La périodicité de ces avances ne peut être inférieure au trimestre.
Si les droits définitifs s’avèrent être inférieurs à la somme des avances reçues, les sommes trop perçues sont intégralement reversées par le bénéficiaire à l’employeur sous forme d’une retenue sur salaire (retenue d’au plus 1/10 du montant des salaires exigibles).
Si le trop-perçu a été affecté à un plan d’épargne salariale, il ne peut être débloqué. Il devra alors être traité comme un versement volontaire du bénéficiaire et n’ouvrira pas droit aux exonérations fiscales et sociales en principe applicables.
L’entrée en vigueur de ce dispositif était subordonnée à la parution de décrets visant notamment à déterminer les conditions d’information des bénéficiaires.

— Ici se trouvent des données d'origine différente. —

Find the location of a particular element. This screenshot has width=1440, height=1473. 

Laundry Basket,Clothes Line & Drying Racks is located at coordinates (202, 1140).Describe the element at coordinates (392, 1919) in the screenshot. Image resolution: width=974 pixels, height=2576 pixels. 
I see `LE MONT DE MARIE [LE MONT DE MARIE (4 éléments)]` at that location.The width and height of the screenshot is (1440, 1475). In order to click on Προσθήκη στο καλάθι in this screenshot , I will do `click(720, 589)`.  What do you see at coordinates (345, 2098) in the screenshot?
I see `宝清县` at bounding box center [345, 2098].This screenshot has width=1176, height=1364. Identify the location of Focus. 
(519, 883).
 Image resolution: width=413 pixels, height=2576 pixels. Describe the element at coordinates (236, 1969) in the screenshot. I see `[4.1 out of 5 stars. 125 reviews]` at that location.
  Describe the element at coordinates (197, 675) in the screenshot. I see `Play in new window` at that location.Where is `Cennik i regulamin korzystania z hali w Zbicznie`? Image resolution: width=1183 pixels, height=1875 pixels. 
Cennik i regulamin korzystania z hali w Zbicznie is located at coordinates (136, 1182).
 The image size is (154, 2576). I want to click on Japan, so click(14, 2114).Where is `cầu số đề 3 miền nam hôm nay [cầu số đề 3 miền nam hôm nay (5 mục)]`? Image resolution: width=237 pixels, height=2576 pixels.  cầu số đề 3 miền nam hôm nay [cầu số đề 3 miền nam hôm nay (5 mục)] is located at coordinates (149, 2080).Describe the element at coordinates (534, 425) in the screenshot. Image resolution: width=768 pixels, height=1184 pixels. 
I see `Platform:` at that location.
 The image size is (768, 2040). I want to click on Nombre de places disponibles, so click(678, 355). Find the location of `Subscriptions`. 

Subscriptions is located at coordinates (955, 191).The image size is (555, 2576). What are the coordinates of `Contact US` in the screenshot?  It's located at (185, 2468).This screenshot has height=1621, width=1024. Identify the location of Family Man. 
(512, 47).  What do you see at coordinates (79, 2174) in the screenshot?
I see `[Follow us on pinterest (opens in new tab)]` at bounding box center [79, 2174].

Le décret du 29 juin 2024, publié au JO le 30 juin, précise que si l’accord d’intéressement ou de participation prévoit le versement d’avances, l’employeur doit informer chaque salarié de cette possibilité et du délai dont il dispose pour donner son accord. En l’absence de précision sur ce délai, le salarié a 15 jours à compter de la réception de la lettre recommandé avec avis de réception ou remise en main propre contre décharge pour donner son accord au versement d’avances. A défaut d’accord express du salarié, il ne peut y avoir d’avances. Les sommes attribuées à un bénéficiaire au titre d’une avance sur intéressement ou participation doit faire l’objet d’une fiche distincte du bulletin de paie.
Le décret du 05 juillet 2024 précise que l’accord d’intéressement et l’accord de participation doivent contenir des informations sur les modalités de recueil de l’accord du salarié sur le versement d’avances et l’impossibilité de débloquer le trop-perçu s’il a été affecté à un plan d’épargne salariale ou son reversement intégral sous forme de retenu sur salaire, en l’absence d’une telle affectation.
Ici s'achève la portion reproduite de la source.